— start of Records for the exercise —

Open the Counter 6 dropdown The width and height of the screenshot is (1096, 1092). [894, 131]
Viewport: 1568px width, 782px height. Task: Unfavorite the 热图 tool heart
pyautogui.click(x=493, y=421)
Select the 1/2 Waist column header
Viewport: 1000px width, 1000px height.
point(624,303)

— end of Records for the exercise —

Task directions: Reproduce verbatim the entries from the line containing "Viewport: 1568px width, 782px" through the last line of the entries.

Response to this exercise:
Viewport: 1568px width, 782px height. Task: Unfavorite the 热图 tool heart
pyautogui.click(x=493, y=421)
Select the 1/2 Waist column header
Viewport: 1000px width, 1000px height.
point(624,303)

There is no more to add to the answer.